Emacs-26 threads problem [win64]

classic Classic list List threaded Threaded
36 messages Options
12
Reply | Threaded
Open this post in threaded view
|

Emacs-26 threads problem [win64]

Fabrice Popineau-3
There is a segmentation fault on ms-windows when running threads tests :

$ HOME=/nonexistent EMACSLOADPATH= LC_ALL=C EMACS_TEST_DIRECTORY=/d/Source/emacs/emacs/test "../src/emacs" -batch --no-site-file --no-site-lisp -L ";../../emacs/test" -l ert -l src/thread-tests.el --eval "(ert-run-tests-batch-and-exit (quote (not (tag :expensive-test))))"
Running 28 tests (2017-10-09 21:45:59+0200)
   passed   1/28  thread-errors
   passed   2/28  thread-signal-early
   passed   3/28  thread-sticky-point
   passed   4/28  threads-alive
   passed   5/28  threads-all-threads
   passed   6/28  threads-basic
   passed   7/28  threads-condvar-mutex
   passed   8/28  threads-condvar-name
   passed   9/28  threads-condvar-name-2
   passed  10/28  threads-condvar-type
   passed  11/28  threads-condvar-wait
   passed  12/28  threads-condvarp
   passed  13/28  threads-condvarp-2
   passed  14/28  threads-io-switch
   passed  15/28  threads-is-one
   passed  16/28  threads-join
   passed  17/28  threads-join-self
   passed  18/28  threads-let-binding
Segmentation fault

This is with the latest emacs-26 sources.

Fabrice
Reply | Threaded
Open this post in threaded view
|

Re: Emacs-26 threads problem [win64]

Eli Zaretskii
> From: Fabrice Popineau <[hidden email]>
> Date: Mon, 9 Oct 2017 21:48:39 +0200
>
> passed 18/28 threads-let-binding
> Segmentation fault
>
> This is with the latest emacs-26 sources.

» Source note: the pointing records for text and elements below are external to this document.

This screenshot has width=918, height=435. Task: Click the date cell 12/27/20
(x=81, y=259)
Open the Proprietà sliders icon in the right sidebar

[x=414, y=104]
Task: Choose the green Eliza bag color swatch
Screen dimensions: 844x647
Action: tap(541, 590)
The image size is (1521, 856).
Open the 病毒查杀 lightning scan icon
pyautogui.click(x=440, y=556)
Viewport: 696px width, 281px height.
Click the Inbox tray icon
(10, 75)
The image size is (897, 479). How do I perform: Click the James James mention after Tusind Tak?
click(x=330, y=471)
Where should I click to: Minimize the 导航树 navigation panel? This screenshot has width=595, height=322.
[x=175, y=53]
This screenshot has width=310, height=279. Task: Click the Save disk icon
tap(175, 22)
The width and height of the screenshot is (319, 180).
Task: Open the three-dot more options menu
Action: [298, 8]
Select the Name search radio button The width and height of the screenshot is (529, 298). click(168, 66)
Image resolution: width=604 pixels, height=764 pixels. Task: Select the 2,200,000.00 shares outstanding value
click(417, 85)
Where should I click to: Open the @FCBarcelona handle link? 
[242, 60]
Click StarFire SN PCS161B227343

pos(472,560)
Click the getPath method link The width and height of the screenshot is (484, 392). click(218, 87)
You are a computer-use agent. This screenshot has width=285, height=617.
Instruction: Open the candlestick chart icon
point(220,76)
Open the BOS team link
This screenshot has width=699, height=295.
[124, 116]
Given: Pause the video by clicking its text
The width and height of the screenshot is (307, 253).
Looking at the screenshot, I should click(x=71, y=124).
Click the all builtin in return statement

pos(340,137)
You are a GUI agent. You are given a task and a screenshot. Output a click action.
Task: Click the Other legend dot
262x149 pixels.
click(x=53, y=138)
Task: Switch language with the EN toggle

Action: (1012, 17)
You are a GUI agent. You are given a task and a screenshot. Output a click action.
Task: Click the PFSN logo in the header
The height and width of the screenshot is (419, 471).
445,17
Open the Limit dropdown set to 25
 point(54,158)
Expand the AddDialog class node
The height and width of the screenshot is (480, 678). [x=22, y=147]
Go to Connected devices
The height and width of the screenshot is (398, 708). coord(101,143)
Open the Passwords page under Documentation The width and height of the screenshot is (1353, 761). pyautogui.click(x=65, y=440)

Doesn't segfault for me, so it could be something specific to the
64-bit build.  Can you attach a debugger, show the backtrace, and look
around to find the immediate reason for the segfault?

Reply | Threaded
Open this post in threaded view
|

Re: Emacs-26 threads problem [win64]

Fabrice Popineau-3
Here it is :

[New Thread 21364.0x3eb8]

Thread 15 received signal SIGSEGV, Segmentation fault.
[Switching to Thread 21364.0x3eb8]
0x00000004001ecb07 in run_thread (state=0x400ae5068 <dumped_data+4654312>) at ../../emacs/src/thread.c:700
700       self->m_stack_bottom = self->stack_top = (char *) &stack_pos;
(gdb) p self
$1 = (struct thread_state *) 0x400ae5068 <dumped_data+4654312>
(gdb) p *self
$2 = {header = {size = 4611686018662539271}, m_last_thing_searched = {i = 0}, m_saved_last_thing_searched = {i = 0}, name = {
    i = 0}, function = {i = -17087155184}, error_symbol = {i = 0}, error_data = {i = 0}, event_object = {i = 0},
  m_stack_bottom = 0x0, stack_top = 0x0, m_catchlist = 0x0, m_handlerlist = 0x0, m_handlerlist_sentinel = 0x0,
  m_specpdl_size = 50, m_specpdl = 0x5f270b8, m_specpdl_ptr = 0x5f270b8, m_lisp_eval_depth = 0, m_current_buffer = 0x5f26c80,
  m_search_regs = {num_regs = 0, start = 0x0, end = 0x0}, m_search_regs_saved = false, m_saved_search_regs = {num_regs = 0,
    start = 0x0, end = 0x0}, m_re_match_object = {i = 0}, m_waiting_for_user_input_p = 0, m_waiting_for_input = false,
  m_getcjmp = {{Part = {0, 0}} <repeats 16 times>}, thread_id = 0, thread_condvar = {wait_count = 0, wait_count_lock = {
      DebugInfo = 0xffffffffffffffff, LockCount = -1, RecursionCount = 0, OwningThread = 0x0, LockSemaphore = 0x0,
      SpinCount = 33556432}, events = {0x40c, 0x410}, initialized = true}, wait_condvar = 0x0, not_holding_lock = 0,
  next_thread = 0x400664500 <main_thread>}
(gdb) p stack_pos
$3 = {__max_align_ll = 0, __max_align_ld = 3.587554638101247699761989924457637e-4943}

I am not sure what causes the segfault.
m_stack_bottom is of type char* but stack_top is of type void*. Could that be a problem ?

Fabrice


2017-10-10 8:25 GMT+02:00 Eli Zaretskii <[hidden email]>:
> From: Fabrice Popineau <[hidden email]>
> Date: Mon, 9 Oct 2017 21:48:39 +0200
>
> passed 18/28 threads-let-binding
> Segmentation fault
>
> This is with the latest emacs-26 sources.

Doesn't segfault for me, so it could be something specific to the
64-bit build.  Can you attach a debugger, show the backtrace, and look
around to find the immediate reason for the segfault?

Reply | Threaded
Open this post in threaded view
|

Re: Emacs-26 threads problem [win64]

Eli Zaretskii
> From: Fabrice Popineau <[hidden email]>
> Date: Tue, 10 Oct 2017 18:13:19 +0200
> Cc: Emacs developers <[hidden email]>
>
> (gdb) p stack_pos
> $3 = {__max_align_ll = 0, __max_align_ld = 3.587554638101247699761989924457637e-4943}

What is &stack_pos, the address of stack_pos?  Is it properly aligned?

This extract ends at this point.